## WORK INSTRUCTIONS
Copy the first line of the material below and every later line through the line containing "Tereza Pergnerová (90, 299)", without any other output.

## INPUT DATA
┏━━
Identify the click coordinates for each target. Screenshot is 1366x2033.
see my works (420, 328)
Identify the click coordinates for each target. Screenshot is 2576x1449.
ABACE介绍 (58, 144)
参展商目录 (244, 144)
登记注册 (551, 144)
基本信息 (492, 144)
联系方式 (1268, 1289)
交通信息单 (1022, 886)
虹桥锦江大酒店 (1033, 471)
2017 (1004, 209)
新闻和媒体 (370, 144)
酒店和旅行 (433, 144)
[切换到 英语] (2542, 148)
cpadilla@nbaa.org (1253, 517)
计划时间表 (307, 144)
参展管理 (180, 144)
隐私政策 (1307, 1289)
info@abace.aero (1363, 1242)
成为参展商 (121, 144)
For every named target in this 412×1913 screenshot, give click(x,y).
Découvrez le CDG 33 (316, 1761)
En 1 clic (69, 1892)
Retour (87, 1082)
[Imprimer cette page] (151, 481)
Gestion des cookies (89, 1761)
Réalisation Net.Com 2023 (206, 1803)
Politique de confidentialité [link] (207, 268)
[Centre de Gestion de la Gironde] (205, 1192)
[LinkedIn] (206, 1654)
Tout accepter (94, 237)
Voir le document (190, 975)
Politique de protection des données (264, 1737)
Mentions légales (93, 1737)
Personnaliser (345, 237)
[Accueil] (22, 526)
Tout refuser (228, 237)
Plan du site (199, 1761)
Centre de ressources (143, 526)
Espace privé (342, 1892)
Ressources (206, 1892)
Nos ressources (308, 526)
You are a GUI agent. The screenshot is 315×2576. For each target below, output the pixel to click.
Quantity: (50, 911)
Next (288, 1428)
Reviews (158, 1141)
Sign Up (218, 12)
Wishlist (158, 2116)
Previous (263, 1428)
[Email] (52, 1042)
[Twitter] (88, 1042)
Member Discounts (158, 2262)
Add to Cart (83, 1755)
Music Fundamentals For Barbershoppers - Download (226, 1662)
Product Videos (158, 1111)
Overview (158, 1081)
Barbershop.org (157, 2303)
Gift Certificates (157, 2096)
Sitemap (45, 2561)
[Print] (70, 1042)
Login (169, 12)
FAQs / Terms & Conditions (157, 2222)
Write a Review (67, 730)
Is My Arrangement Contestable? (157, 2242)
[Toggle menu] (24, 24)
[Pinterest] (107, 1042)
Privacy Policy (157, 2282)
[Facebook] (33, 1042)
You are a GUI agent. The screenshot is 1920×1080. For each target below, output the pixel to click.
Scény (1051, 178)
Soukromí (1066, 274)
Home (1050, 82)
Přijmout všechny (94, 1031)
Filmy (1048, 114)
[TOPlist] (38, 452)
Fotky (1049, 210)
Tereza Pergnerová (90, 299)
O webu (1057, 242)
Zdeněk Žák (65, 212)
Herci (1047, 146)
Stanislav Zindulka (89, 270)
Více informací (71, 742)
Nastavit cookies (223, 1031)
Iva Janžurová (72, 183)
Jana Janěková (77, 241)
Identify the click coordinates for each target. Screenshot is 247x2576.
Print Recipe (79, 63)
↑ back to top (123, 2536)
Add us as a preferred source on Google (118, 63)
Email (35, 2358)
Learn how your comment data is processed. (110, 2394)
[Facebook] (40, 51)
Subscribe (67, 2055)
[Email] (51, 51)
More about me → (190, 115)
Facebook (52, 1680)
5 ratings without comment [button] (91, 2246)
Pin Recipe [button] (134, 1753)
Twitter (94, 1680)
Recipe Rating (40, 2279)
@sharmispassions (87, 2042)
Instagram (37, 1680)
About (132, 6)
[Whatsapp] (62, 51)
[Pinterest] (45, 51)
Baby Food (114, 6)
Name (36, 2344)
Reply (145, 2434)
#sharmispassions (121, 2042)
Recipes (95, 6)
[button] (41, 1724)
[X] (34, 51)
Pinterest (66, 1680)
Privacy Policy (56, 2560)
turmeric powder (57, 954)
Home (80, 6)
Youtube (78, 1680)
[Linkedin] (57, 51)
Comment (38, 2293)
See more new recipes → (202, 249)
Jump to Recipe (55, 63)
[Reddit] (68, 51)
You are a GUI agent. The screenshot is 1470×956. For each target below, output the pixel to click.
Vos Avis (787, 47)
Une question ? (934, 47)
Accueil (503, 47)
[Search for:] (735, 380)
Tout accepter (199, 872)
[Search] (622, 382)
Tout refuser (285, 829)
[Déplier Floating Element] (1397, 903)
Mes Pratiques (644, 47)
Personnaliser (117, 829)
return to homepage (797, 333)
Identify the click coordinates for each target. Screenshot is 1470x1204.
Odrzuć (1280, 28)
┗━━
## SOLUTION FOR THIS TASK
Identify the click coordinates for each target. Screenshot is 1366x2033.
see my works (420, 328)
Identify the click coordinates for each target. Screenshot is 2576x1449.
ABACE介绍 (58, 144)
参展商目录 (244, 144)
登记注册 (551, 144)
基本信息 (492, 144)
联系方式 (1268, 1289)
交通信息单 (1022, 886)
虹桥锦江大酒店 (1033, 471)
2017 (1004, 209)
新闻和媒体 (370, 144)
酒店和旅行 (433, 144)
[切换到 英语] (2542, 148)
cpadilla@nbaa.org (1253, 517)
计划时间表 (307, 144)
参展管理 (180, 144)
隐私政策 (1307, 1289)
info@abace.aero (1363, 1242)
成为参展商 (121, 144)
For every named target in this 412×1913 screenshot, give click(x,y).
Découvrez le CDG 33 (316, 1761)
En 1 clic (69, 1892)
Retour (87, 1082)
[Imprimer cette page] (151, 481)
Gestion des cookies (89, 1761)
Réalisation Net.Com 2023 (206, 1803)
Politique de confidentialité [link] (207, 268)
[Centre de Gestion de la Gironde] (205, 1192)
[LinkedIn] (206, 1654)
Tout accepter (94, 237)
Voir le document (190, 975)
Politique de protection des données (264, 1737)
Mentions légales (93, 1737)
Personnaliser (345, 237)
[Accueil] (22, 526)
Tout refuser (228, 237)
Plan du site (199, 1761)
Centre de ressources (143, 526)
Espace privé (342, 1892)
Ressources (206, 1892)
Nos ressources (308, 526)
You are a GUI agent. The screenshot is 315×2576. For each target below, output the pixel to click.
Quantity: (50, 911)
Next (288, 1428)
Reviews (158, 1141)
Sign Up (218, 12)
Wishlist (158, 2116)
Previous (263, 1428)
[Email] (52, 1042)
[Twitter] (88, 1042)
Member Discounts (158, 2262)
Add to Cart (83, 1755)
Music Fundamentals For Barbershoppers - Download (226, 1662)
Product Videos (158, 1111)
Overview (158, 1081)
Barbershop.org (157, 2303)
Gift Certificates (157, 2096)
Sitemap (45, 2561)
[Print] (70, 1042)
Login (169, 12)
FAQs / Terms & Conditions (157, 2222)
Write a Review (67, 730)
Is My Arrangement Contestable? (157, 2242)
[Toggle menu] (24, 24)
[Pinterest] (107, 1042)
Privacy Policy (157, 2282)
[Facebook] (33, 1042)
You are a GUI agent. The screenshot is 1920×1080. For each target below, output the pixel to click.
Scény (1051, 178)
Soukromí (1066, 274)
Home (1050, 82)
Přijmout všechny (94, 1031)
Filmy (1048, 114)
[TOPlist] (38, 452)
Fotky (1049, 210)
Tereza Pergnerová (90, 299)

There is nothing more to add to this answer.